CXXXII
Come i Fiorentini assediarono e guastarono intorno la città d'Arezzo.
Avuta la detta vittoria il Comune di Firenze sopra quello d'Arezzo,
sonata colle trombe la ritratta della caccia dietro a' fuggiti, si schierò
l'oste de' Fiorentini in su il campo, e ciò fatto, se n'andarono a Bibbiena, e
quella ebbono sanza nullo contasto; e rubata e spogliata d'ogni sustanzia e di
molta preda, le feciono disfare le mura e le case forti infino alle fondamenta,
e più altre castelletta intorno, soggiornatovi VIII dì. Che se lo seguente dì
fosse l'oste de' Fiorentini cavalcata ad Arezzo, sanza niuno dubbio s'avea la
terra; ma in quello soggiorno gli scampati della battaglia vi ritornarono, e
de' contadini d'intorno vi fuggirono, e presono ordine al riparo e guardia
della terra. L'oste de' Fiorentini vi venne alquanti giorni appresso, e puosono
l'assedio intorno alla città, faccendo il guasto al continuo, e prendendo le
loro castella, che quasi tutte s'ebbono, quali per forza, e quali s'arrenderono
a patti; e molte ne feciono disfare i Fiorentini, e ritennero Castiglione
Aretino, e Montecchio, e Rondine, e Civitella, e Laterino, e Monte Sansavino. E
andarono in quella oste due de' priori di Firenze a provedere; e' Sanesi
vennero per comune molto isforzatamente, popolo e cavalieri, dopo la sconfitta
fatta, per racquistare loro terre prese per gli Aretini; e ebbono Licignano
d'Arezzo e Chiusura di Valdichiane a patti. E stando la detta oste de'
Fiorentini ad Arezzo, in sul vescovado vecchio, per XX dì, la guastarono tutta
intorno, e fecionvi correre il palio per la festa di san Giovanni, e rizzarvisi
più dificii, e manganarvisi asini colla mitra in capo, per dispetto e
rimproccio del loro vescovo; e ordinarvisi molte torri di legname e altri
ingegni per combattere la terra, e dandovisi aspra battaglia, grande pezza
dello steccato, che non v'avea allora altro muro da quella parte, fu arso e
abbattuto; e se i capitani dell'oste avessono ben fatto pugnare a' combattitori,
per forza s'avea la terra, ma quando doveano combattere, feciono sonare la
ritratta, onde furono abominati, che ciò fu fatto per guadagneria; per la qual
cosa il popolo e' combattitori amollati si ritrassono da' badalucchi e dalle
guardie; onde la notte vegnente quegli d'Arezzo uscirono fuori, e misero fuoco
in più torri di legname, e arsolle con molti altri dificii. E ciò fatto, i
Fiorentini perduta la speranza d'avere la terra per battaglia, per lo migliore
si partì l'oste, lasciando fornite le sopradette castella forti, perché
guerreggiassono al continuo la terra; e tornò l'oste in Firenze a dì XXIII di
luglio con grande allegrezza e triunfo, andando loro incontro il chericato a
processione, e' gentili uomini armeggiando, e 'l popolo colle insegne e
gonfaloni di ciascuna arte con sua compagnia, e recossi palio di drappo ad oro
sopra capo di messer Amerigo di Nerbona, portato sopra bigordi per più
cavalieri, e simile sopra messer Ugolino de' Rossi da Parma, ch'allora era
podestà di Firenze. E nota che tutta la spesa della detta oste si fornì per lo
nostro Comune per una libbra di libbre VI e soldi V il centinaio, che montò più
di XXXVIm di fiorini d'oro, sì era allora bene ordinato l'estimo della città e
del contado, con altre cose e rendite del Comune simiglianti bene ordinate.

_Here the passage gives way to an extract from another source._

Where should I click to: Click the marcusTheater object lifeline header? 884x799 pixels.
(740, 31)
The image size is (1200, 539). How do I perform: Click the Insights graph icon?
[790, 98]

Bene avenne che tornata la detta oste, i popolani ebbono sospetto de' grandi,
che per orgoglio della detta vittoria non gli gravassono oltre al modo usato; e
per questa cagione le VII arti maggiori si rallegarono con loro le V arti
consequenti, e feciono tra·lloro imporre arme, e pavesi, e certe insegne, e fu
quasi uno cominciamento di popolo, onde poi si prese la forma del popolo
che·ssi cominciò nel MCCLXXXXII, come innanzi fareno memoria. Della sopradetta
vittoria la città di Firenze esaltò molto, e venne in felice e buono stato, il
migliore ch'ella avesse avuto infino a quelli tempi; e crebbe molto di genti e
di ricchezze, ch'ognuno guadagnava d'ogni mercatantia, arte, o mestieri; e durò
in pacefico e tranquillo stato più anni appresso, ogni dì montando. E per
allegrezza e buono stato ogni anno per calen di maggio si faceano le brigate e
compagnie di genti giovani vestiti di nuovo, e faccendo corti coperte di
zendadi e di drappi, e chiuse di legname in più parti della città; e simile di
donne e di pulcelle, andando per la terra ballando con ordine, e signore
accoppiati, cogli stormenti e colle ghirlande di fiori in capo, stando in
giuochi e in allegrezze, e in desinari e cene.